All in all, MVC isn't specific just to Ruby on Rails...that's just the most popular.
Ruby on Rails does not implement the MVC design pattern. Ruby on Rails has folders called controllers, models, and views. The views folder has HTML files. The controllers and models folder have ruby files. The controllers map to a URL and a method in the controller gets executed upon requesting that URL, the associated view (HTML file) gets loaded and the model (data structure) for it is used to populate the view. Thats the extent of it's likeness to the MVC design pattern. It's a shame that people say it's MVC because it's caused a generation of confusion and misunderstanding of the MVC design pattern.

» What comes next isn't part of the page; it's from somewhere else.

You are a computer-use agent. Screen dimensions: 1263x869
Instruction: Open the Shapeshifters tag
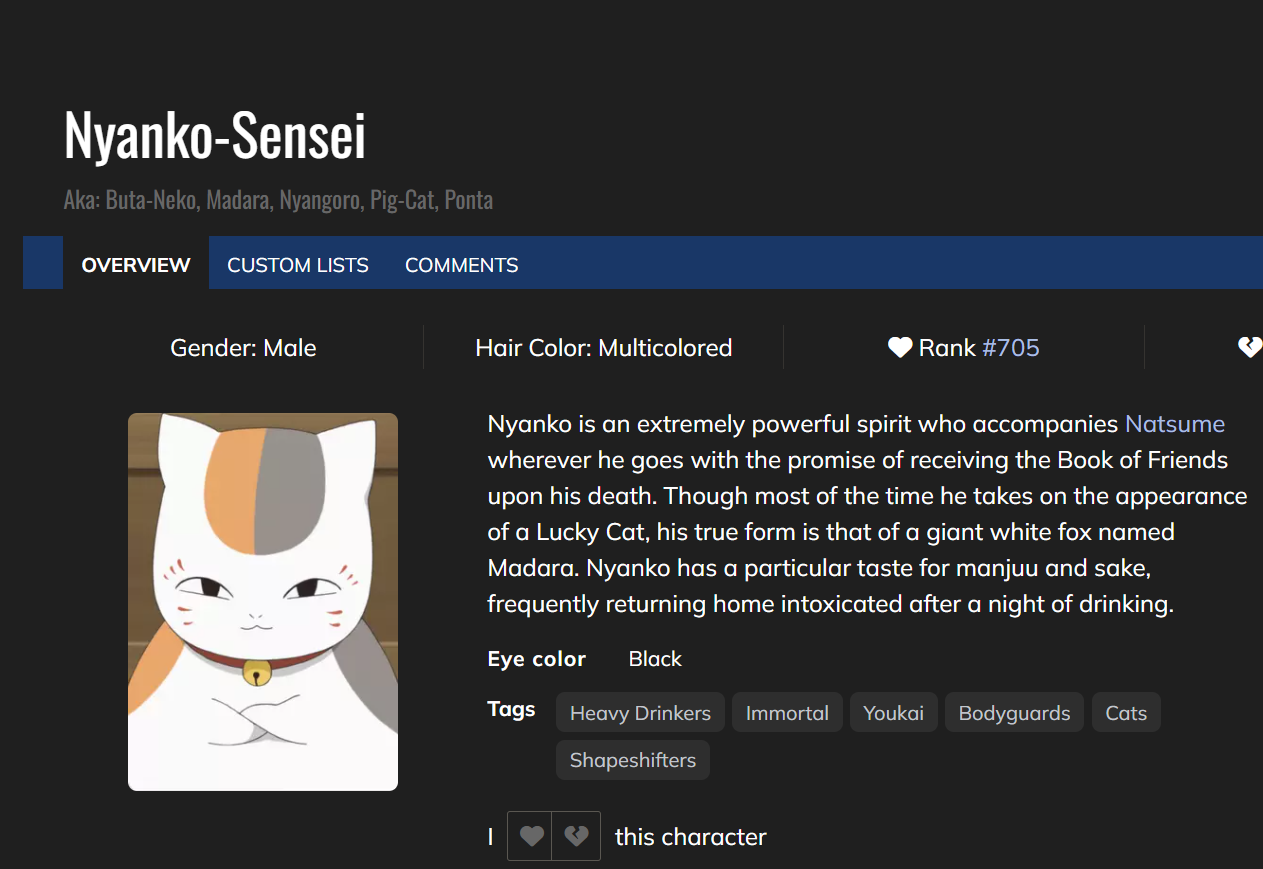click(x=632, y=760)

In Rails, the model is a data structure.
Here's a brief overview at a high level on how the MVC Pattern works:
Controller:
Listens on some kind of interaction/event stream.
Controller can send the model that type of interaction/event.
Controller can also communicate with the the view.
Model:
Models will listen in on the interaction/event from the controller.
Is an abstraction of a data source.
Handles data logic and manipulation.
After it is done with logic, it then sends to controller which will then communicate with the view.
View:
View can communicate with the controller.
Knows how to render data from the Model to the browser visually.
The Controller tells to View to do something with something from the
Model.
A couple of things to note is that models can't communicate with views directly and vise versa. Only the controller can communicate with the view and model, so the controller acts as the delegator for the interaction/event retrieved from users interaction on the browser.